Fragmento »
+ + +

El amar es un canto a la libertad humana. Acoger a la persona – distinguida como la amada – es una decisión tan personalmente libre que sólo se expresa con un simple porque me da la gana, frase castiza que encierra lo más puro del significado del amor.  Sin embargo, esa libertad de ‘querer querer’ se hace vida y madura de la mano con la responsabilidad. El amor entraña obligaciones, compromisos no sólo con respecto al sentimiento que vincula sino sobre todo con la totalidad de la persona del amado. Esta capacidad de responder se hace patente y extremadamente necesaria cuando uno de los cónyuges atraviesa por una situación que lo limita en su accionar. Entonces, en la relación esponsal emerge el tiempo de las obras, del cuidado, de la atención continua y de la preocupación constante. Este período signado por el dar sin recibir podría dar la impresión de ‘secar’ la relación conyugal. Sin embargo, no es así, la reciprocidad en el dar-recibir no se establece exclusivamente cuando se devuelve lo que se entrega. Existe reciprocidad cuando el cónyuge acepta, valora y agradece lo que se le da. Este modo de comunicación acrisola y fecunda el amor, pues, éste crece en medida que disminuye el “yo” personal para centrarse eficazmente en hacer feliz al cónyuge.

Finalmente, Alicia al decidir centrar su vida en John lo acoge no como una enfermera a un paciente sino como a su esposo, quien entre sus múltiples características tiene una especial: la enfermedad. Esta acogida la lleva a actualizar su amor a la realidad y circunstancias de su marido: se alegra con él; sufre con él, se ilusiona con sus proyectos y comparte la cotidianeidad de la vida con él.  La vida de Alicia no ha sido menor. Se ha enriquecido con la presencia de John como compañero, esposo y persona amada; se ha engrandecido porque fue leal y fiel a su compromiso asumido libremente; y se engalanó con la sabia madurez que valora. descubre, cuida y contempla la realidad íntima y misteriosa de la debilidad humana a la que se entrega con solícita dedicación.

[1] Cámere, Edistio, La familia, una mirada optimista, Ed. Mar Adentro, Lima, 2007.

+ + +

Datos en estudio »
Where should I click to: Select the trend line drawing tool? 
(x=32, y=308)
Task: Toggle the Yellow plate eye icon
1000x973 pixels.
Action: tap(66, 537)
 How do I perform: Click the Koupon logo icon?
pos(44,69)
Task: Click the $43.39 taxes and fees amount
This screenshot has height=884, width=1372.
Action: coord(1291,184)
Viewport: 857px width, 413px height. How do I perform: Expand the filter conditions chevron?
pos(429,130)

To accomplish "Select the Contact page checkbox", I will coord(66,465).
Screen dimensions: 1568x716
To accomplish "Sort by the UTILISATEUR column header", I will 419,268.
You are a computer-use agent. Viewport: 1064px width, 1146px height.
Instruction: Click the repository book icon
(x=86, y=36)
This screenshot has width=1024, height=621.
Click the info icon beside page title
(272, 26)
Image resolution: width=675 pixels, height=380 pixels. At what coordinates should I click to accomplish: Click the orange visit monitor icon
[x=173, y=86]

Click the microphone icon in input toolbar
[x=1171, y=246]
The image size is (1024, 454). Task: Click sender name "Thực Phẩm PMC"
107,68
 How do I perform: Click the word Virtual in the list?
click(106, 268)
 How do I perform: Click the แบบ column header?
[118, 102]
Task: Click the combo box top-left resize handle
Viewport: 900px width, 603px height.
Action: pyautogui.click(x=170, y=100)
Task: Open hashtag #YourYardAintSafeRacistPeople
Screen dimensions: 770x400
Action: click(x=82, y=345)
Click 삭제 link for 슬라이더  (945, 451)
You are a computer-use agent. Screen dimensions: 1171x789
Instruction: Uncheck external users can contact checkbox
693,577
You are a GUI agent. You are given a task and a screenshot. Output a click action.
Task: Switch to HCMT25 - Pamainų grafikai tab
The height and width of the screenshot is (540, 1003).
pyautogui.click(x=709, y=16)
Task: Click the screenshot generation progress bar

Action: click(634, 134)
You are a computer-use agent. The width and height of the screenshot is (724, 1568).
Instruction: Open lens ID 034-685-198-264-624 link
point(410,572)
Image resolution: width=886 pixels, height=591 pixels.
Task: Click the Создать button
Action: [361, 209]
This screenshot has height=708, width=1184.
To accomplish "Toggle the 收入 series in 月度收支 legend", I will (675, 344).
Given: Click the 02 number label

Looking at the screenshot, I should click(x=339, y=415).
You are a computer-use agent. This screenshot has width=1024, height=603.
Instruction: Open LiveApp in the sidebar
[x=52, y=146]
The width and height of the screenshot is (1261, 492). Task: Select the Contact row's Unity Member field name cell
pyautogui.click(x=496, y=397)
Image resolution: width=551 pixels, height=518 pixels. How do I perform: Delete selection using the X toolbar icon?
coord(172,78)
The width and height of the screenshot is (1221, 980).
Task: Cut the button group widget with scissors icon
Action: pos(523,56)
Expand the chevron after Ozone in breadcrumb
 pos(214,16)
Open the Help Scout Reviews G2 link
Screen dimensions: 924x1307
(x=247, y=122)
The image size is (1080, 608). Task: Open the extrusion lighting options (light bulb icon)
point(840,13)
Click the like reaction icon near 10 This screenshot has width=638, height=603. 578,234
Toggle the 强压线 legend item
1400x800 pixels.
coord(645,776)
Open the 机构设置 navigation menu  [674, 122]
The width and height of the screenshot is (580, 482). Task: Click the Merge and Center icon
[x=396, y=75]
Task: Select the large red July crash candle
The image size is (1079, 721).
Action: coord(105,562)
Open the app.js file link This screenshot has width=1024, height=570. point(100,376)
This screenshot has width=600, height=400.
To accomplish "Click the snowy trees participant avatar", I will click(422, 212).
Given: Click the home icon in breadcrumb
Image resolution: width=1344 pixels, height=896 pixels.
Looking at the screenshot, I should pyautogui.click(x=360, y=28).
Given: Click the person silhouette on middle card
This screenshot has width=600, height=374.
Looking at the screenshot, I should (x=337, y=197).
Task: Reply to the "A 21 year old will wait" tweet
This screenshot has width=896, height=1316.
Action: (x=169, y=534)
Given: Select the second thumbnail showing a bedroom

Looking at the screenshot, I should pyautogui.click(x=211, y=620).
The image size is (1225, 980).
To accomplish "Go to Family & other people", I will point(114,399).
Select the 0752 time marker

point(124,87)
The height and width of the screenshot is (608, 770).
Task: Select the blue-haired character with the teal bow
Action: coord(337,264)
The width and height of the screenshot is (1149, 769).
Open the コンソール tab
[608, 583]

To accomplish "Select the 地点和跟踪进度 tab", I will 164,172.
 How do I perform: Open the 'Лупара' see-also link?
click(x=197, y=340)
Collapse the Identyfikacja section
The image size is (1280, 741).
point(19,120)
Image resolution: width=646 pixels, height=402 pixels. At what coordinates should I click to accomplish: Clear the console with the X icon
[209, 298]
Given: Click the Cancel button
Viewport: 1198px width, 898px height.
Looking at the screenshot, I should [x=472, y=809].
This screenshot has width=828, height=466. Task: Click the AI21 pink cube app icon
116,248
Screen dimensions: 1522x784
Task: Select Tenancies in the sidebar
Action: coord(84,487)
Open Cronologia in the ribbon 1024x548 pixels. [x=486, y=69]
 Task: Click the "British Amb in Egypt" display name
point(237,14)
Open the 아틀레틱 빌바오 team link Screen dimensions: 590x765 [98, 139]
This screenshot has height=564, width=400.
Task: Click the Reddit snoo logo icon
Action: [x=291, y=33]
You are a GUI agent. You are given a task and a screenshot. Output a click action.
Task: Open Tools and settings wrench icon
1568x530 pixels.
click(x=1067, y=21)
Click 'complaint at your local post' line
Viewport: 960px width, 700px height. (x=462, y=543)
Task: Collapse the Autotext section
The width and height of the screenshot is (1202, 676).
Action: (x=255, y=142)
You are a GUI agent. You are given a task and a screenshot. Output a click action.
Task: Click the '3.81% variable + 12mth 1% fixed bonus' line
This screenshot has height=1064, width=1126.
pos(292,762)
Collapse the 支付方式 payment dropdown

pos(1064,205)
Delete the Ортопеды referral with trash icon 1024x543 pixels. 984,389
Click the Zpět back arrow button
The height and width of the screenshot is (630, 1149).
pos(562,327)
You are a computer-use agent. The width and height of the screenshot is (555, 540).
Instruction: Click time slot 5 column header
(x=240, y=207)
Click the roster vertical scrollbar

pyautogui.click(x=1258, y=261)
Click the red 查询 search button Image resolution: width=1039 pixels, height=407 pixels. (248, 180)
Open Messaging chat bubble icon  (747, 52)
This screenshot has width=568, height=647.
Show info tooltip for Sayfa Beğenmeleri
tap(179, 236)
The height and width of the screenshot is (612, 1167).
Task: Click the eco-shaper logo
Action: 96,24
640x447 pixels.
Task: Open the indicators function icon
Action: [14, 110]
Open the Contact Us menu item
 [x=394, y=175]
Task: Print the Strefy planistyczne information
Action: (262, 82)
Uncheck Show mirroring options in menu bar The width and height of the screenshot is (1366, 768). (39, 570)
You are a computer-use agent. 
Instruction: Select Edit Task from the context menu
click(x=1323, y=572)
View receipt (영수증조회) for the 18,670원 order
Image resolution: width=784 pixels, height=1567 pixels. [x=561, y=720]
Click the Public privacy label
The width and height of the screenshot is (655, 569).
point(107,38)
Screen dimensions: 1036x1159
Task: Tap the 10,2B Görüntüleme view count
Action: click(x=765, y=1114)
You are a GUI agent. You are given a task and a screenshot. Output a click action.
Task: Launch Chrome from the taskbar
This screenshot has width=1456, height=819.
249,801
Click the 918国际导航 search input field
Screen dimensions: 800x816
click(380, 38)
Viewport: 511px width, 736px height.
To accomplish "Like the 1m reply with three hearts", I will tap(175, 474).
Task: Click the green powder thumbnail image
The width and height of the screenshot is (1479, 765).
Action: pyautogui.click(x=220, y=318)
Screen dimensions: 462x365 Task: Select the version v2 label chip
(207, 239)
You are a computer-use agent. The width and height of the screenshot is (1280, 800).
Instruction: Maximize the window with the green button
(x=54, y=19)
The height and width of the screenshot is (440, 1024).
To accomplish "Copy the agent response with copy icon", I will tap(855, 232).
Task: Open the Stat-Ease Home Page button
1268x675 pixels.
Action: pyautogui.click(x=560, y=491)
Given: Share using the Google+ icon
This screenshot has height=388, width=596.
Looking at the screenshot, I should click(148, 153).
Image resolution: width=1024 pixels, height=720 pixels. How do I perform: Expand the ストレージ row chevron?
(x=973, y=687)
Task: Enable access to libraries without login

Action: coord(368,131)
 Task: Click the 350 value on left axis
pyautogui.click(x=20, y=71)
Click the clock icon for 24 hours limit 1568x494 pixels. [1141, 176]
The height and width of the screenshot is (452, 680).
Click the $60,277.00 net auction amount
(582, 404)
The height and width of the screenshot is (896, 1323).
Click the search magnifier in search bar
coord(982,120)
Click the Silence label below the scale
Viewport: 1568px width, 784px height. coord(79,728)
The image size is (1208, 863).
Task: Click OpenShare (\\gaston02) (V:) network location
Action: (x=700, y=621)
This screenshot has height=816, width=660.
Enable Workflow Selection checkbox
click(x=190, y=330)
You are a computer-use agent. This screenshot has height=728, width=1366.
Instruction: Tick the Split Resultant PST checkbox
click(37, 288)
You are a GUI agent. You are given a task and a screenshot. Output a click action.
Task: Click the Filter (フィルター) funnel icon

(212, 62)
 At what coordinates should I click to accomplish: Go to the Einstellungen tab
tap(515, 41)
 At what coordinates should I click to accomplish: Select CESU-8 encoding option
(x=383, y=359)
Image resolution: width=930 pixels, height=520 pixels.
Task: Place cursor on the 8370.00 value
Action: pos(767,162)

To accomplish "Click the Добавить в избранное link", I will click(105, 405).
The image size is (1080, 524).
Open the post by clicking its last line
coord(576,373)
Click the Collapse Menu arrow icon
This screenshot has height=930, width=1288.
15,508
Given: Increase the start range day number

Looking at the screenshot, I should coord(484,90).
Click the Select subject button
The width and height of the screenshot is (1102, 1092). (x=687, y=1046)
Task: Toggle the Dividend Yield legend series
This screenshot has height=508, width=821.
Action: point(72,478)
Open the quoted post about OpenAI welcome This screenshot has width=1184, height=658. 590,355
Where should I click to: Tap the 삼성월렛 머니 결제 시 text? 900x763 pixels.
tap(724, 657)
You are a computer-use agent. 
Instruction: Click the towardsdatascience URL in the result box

+ + +

Tareas a realizar »
A - Indica si cada afirmación coincide con el fragmento sobre el amor conyugal, respondiendo sí o no y citando literalmente las palabras del texto que lo deciden. (i) La reciprocidad solo existe cuando se devuelve lo que se entrega. (ii) Alicia acoge a John como a su esposo y no como una enfermera a un paciente. (iii) La libertad de querer madura junto con la responsabilidad.
B - Reproduce literalmente el tramo del fragmento que va desde "Finalmente, Alicia al" hasta "con solícita dedicación.".
Las líneas son un material aparte y no guardan relación con el fragmento.

Respuestas del ejercicio »
A -
(i) No: "la reciprocidad en el dar-recibir no se establece exclusivamente cuando se devuelve lo que se entrega."
(ii) Sí: "lo acoge no como una enfermera a un paciente sino como a su esposo"
(iii) Sí: "esa libertad de ‘querer querer’ se hace vida y madura de la mano con la responsabilidad."

B -
Finalmente, Alicia al decidir centrar su vida en John lo acoge no como una enfermera a un paciente sino como a su esposo, quien entre sus múltiples características tiene una especial: la enfermedad. Esta acogida la lleva a actualizar su amor a la realidad y circunstancias de su marido: se alegra con él; sufre con él, se ilusiona con sus proyectos y comparte la cotidianeidad de la vida con él.  La vida de Alicia no ha sido menor. Se ha enriquecido con la presencia de John como compañero, esposo y persona amada; se ha engrandecido porque fue leal y fiel a su compromiso asumido libremente; y se engalanó con la sabia madurez que valora. descubre, cuida y contempla la realidad íntima y misteriosa de la debilidad humana a la que se entrega con solícita dedicación.